Critics say Acid Reflux Medications Shouldn’t be Given to Babies with GERD

More and more doctors are prescribing acid reflux medications to treat babies that spit up, assuming there is too much acid in their stomach and it can be treated with the same kind stomach acid medications adults use.  One researcher is speaking out against the increase of acid reflux meds being prescribed to babies, blaming advertising for the spike in use.

Over medicated
Eric Hassall, a pediatric gastroenterologist from Sutter Pacific Medical Foundation in San Francisco, conducted a study with about 1 million infants. The results revealed a seven-fold increase in prescriptions for drugs like Nexium for infants between 1999 and 2004.

Hassall believes children are over medicated and that spitting up is not a problematic symptom, it’s just part of being a baby.

Spitting up and crying have “long been observed in otherwise healthy, thriving infants,” with as many as 40 percent to 70 percent of infants spitting up on a daily basis, Hassall wrote. This reflux is normal, not gastrointestinal reflux disease, or GERD.

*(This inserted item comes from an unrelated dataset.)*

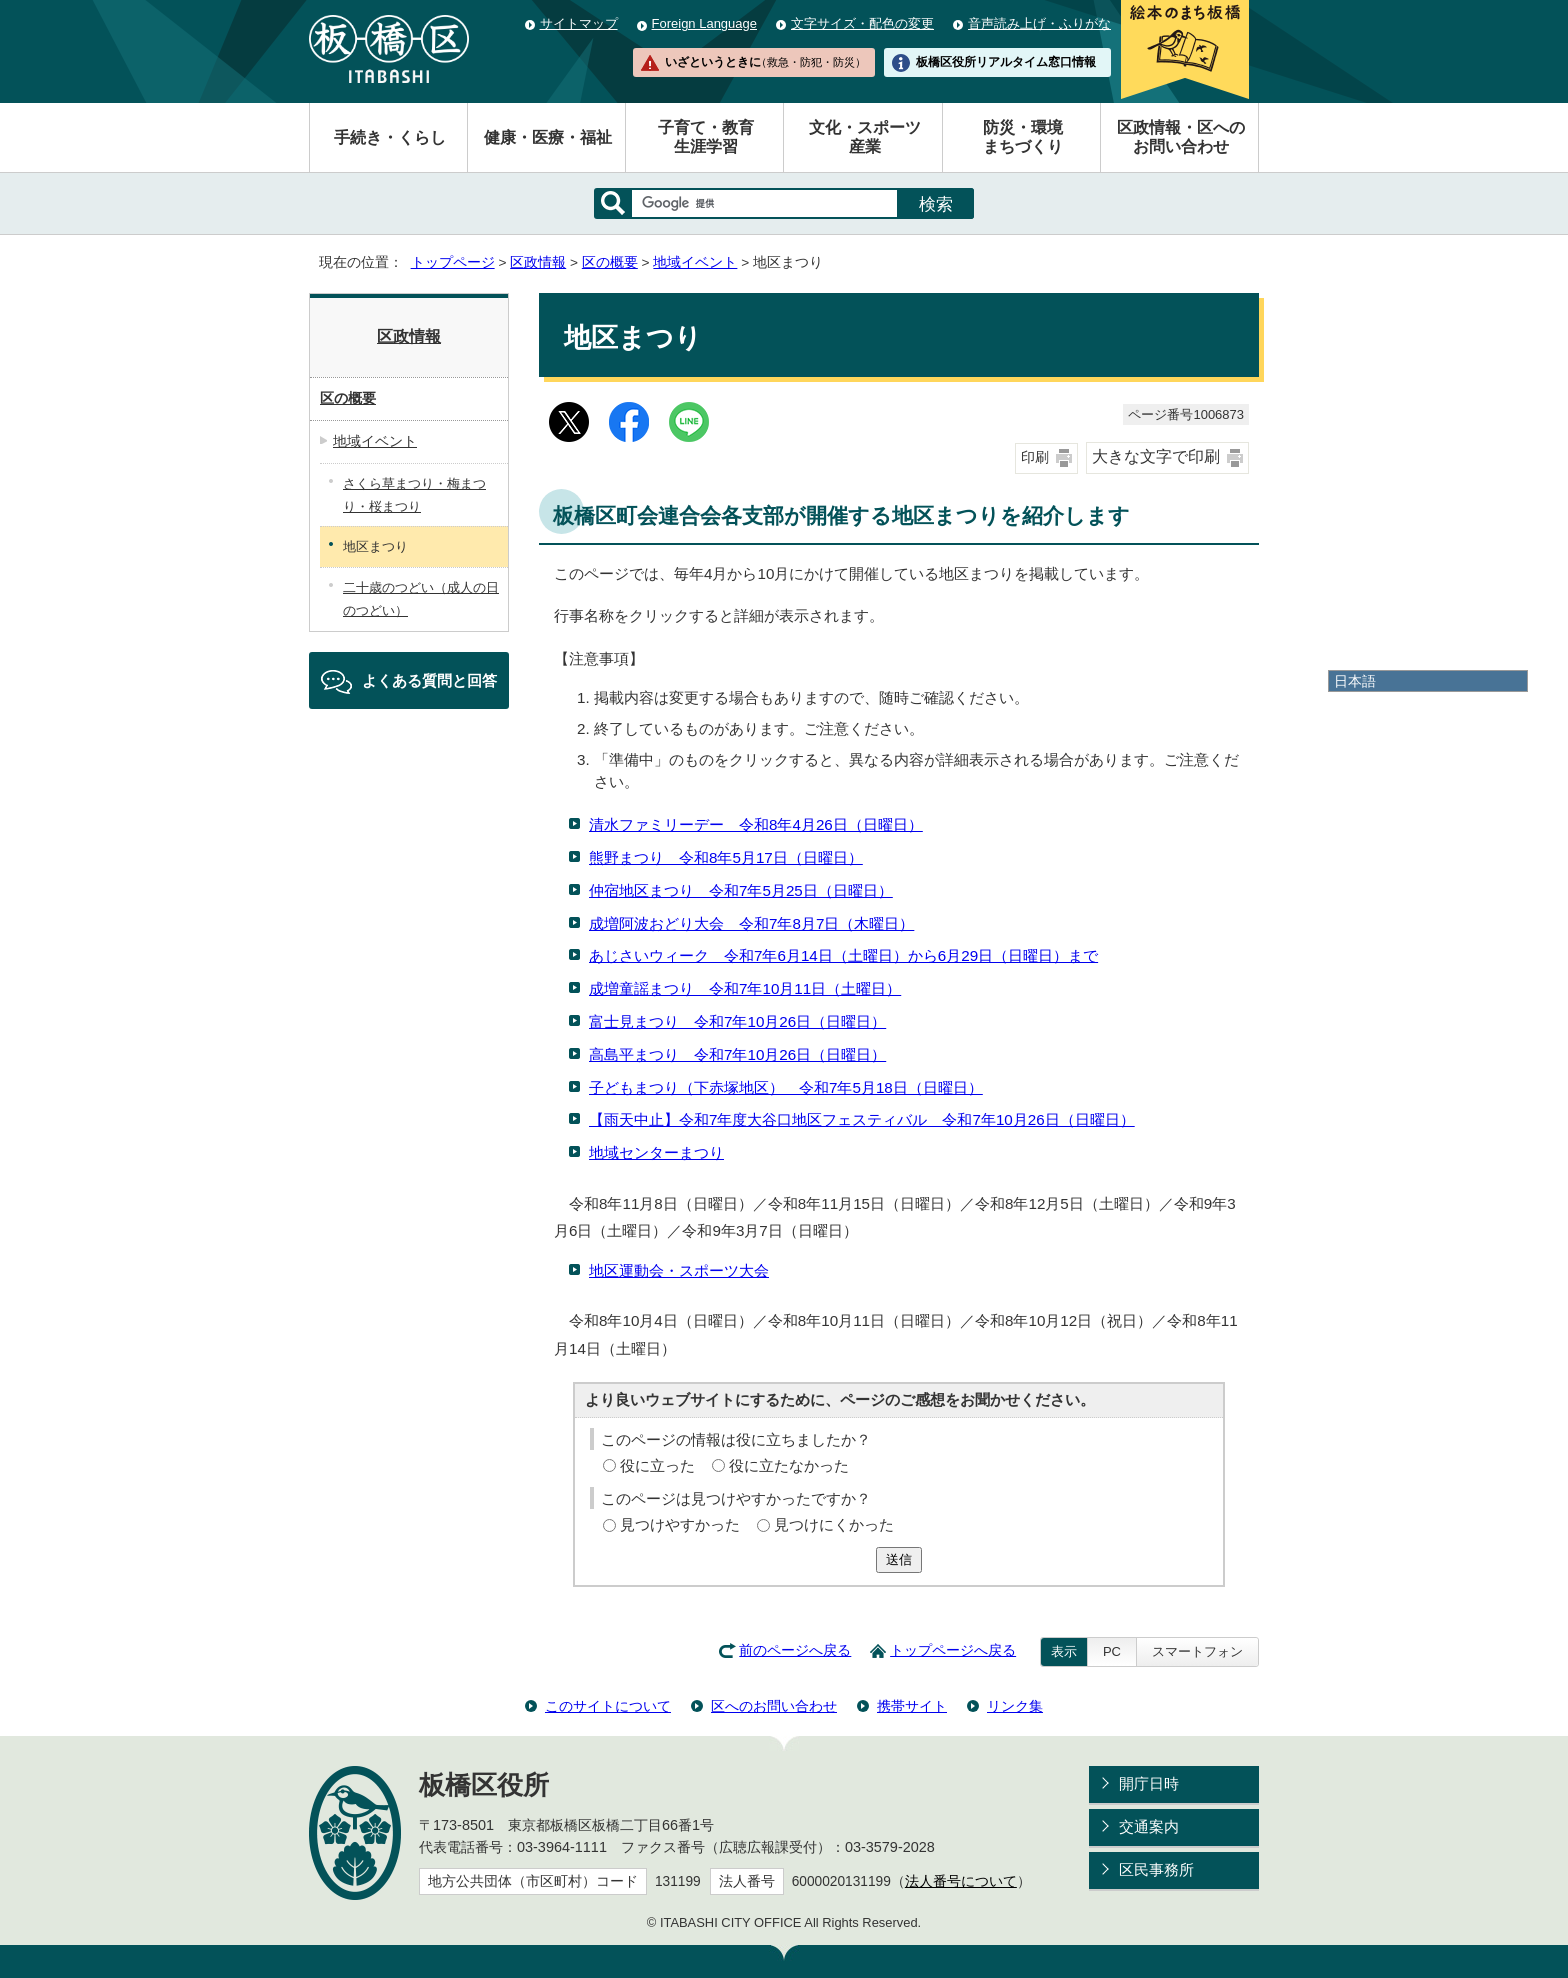 The width and height of the screenshot is (1568, 1978). I want to click on トップページへ戻る, so click(953, 1650).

But parents are bombarded with advertising, leading them to “blur the lines between normality and pathologies,” Hassall wrote.

Danger to the baby
Hassall says there is no science that backs using these stomach acid meds in infants, but there is “GERD mania,” according to Hassall.  While the medications have been shown to help adults, the largest clinical trial in infants found that a proton pump inhibitor was no better than placebo.  To top it off, Hassall believes the medications could do more damage than good.

“Acid is an early line of defense against infection and important for absorption of certain nutrients,” Hassall wrote. A slew of health problems are more common in people who’ve taken acid-suppressing medications, including acute gastroenteritis, one type of pneumonia and food allergies. Infants might be at risk these illnesses just because they took the medications.